> [EXERCISE DETAILS] Reproduce word for word the lines between those holding "Collapse the left device sidebar" and "Given: Open the", inclusive, and nothing else from the data below.

> [EXTRACTED RECORDS]
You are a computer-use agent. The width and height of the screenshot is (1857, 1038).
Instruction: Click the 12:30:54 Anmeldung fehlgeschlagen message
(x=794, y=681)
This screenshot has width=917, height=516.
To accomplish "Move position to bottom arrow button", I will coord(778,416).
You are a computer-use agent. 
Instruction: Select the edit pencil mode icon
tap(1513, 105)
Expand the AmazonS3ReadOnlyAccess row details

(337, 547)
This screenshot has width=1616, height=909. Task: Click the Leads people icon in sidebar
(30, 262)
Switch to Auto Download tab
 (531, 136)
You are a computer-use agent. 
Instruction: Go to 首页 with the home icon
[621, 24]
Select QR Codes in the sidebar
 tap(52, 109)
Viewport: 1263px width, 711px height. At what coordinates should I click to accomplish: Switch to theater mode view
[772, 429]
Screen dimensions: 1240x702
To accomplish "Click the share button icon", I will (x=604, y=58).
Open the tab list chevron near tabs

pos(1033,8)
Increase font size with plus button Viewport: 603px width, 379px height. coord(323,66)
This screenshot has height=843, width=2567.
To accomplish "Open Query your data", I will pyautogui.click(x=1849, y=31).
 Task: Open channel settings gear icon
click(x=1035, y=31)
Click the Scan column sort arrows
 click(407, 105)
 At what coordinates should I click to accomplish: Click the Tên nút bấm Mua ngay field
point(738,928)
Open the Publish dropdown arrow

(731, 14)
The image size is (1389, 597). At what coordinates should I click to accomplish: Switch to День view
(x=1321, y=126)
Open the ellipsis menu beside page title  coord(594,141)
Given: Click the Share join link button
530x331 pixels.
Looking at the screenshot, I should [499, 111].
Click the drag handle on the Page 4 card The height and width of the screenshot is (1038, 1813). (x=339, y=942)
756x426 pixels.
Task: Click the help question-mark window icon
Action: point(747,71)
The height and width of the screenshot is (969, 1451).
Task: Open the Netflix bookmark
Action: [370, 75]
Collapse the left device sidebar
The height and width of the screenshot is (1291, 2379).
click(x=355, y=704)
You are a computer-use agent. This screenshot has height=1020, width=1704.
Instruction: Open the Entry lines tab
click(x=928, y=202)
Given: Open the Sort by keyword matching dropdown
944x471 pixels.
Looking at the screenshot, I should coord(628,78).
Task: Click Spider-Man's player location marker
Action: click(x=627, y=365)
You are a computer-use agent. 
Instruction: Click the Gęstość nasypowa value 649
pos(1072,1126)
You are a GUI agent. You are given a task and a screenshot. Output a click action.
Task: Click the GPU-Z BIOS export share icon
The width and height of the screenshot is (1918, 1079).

> [SOLUTION]
Collapse the left device sidebar
The height and width of the screenshot is (1291, 2379).
click(x=355, y=704)
You are a computer-use agent. This screenshot has height=1020, width=1704.
Instruction: Open the Entry lines tab
click(x=928, y=202)
Given: Open the Sort by keyword matching dropdown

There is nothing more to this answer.